As passagens mais interessantes do livro são as dedicadas ao mecanismo profundo da máquina ficcional. King divide a construção de uma história em três procedimentos: narração, descrição e diálogo.  Segundo ele, a narração “leva a história do ponto A para o ponto B e, por fim, até o ponto Z”. A descrição “cria uma realidade sensorial para o leitor”. O diálogo é a parte auditiva do texto literário, pois dá vida aos personagens por meio do discurso. Dá a dica de construir personagens a partir da observação do comportamento das pessoas reais e tentar dizer a verdade sobre elas. E o enredo? King não acredita em enredo. “Não vou tentar convencer você de que nunca construí um enredo, como não vou tentar lhe convencer de que nunca contei uma mentira, mas faço ambas as coisas tão raramente quanto possível”. Diz que desconfia de enredo por duas razões: a vida não tem enredo e construir a trama engessa a espontaneidade.
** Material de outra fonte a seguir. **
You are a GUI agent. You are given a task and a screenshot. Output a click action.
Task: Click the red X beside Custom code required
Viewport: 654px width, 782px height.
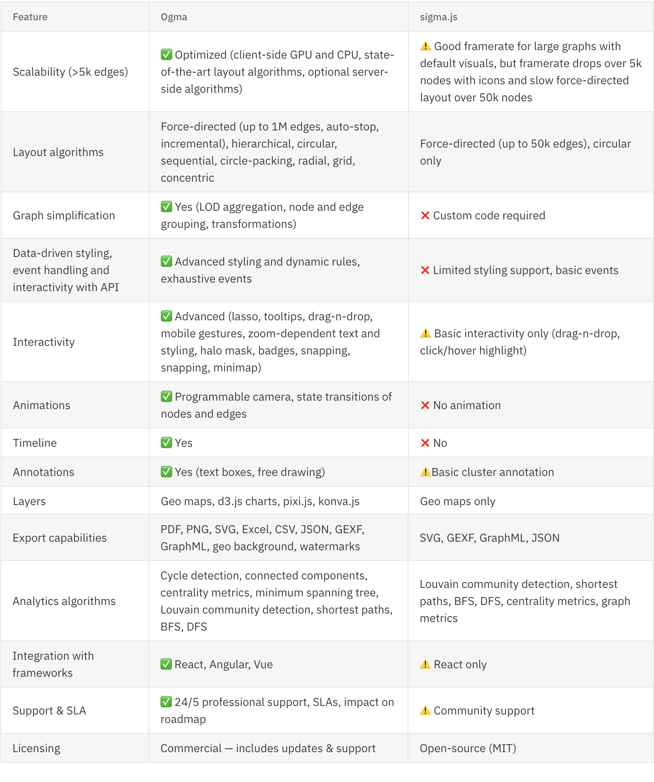pyautogui.click(x=425, y=215)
King afirma que não escreve para ganhar dinheiro, mas por absoluta necessidade. Teve de interromper Sobre a escrita do livro em 1999 porque foi atropelado por uma camionete quando fazia sua habitual caminhada pelas estradas do Maine. Ao retomar o trabalho meses depois, depois de uma longa recuperação e várias operações,  sua paixão pela escrita só se reforçou. “Em alguns dias, a escrita é um caminho longo e muito sombrio”, escreveu. “Em outros – cada vez mais, á medida que minha perna começa a se recuperar e minha mente se reacostuma à velha rotina -, eu sinto aquela alegre agitação, aquele sentimento de ter encontrado e colocado no papel às palavras certas. É como decolar com um avião: você está no chão, no chão, no chão... e, de repente, está subindo, andando em um tapete mágico de ar, senhor de tudo o que vê. Escrever me faz feliz, porque nasci para isso.” Escrever, completa, é a água da vida: “A água é de graça. Então beba.”

Raras vezes um escritor falou com tanta paixão de seu trabalho. Por isso, Sobre a escrita é um livro que vale por mil cursos de criação literária.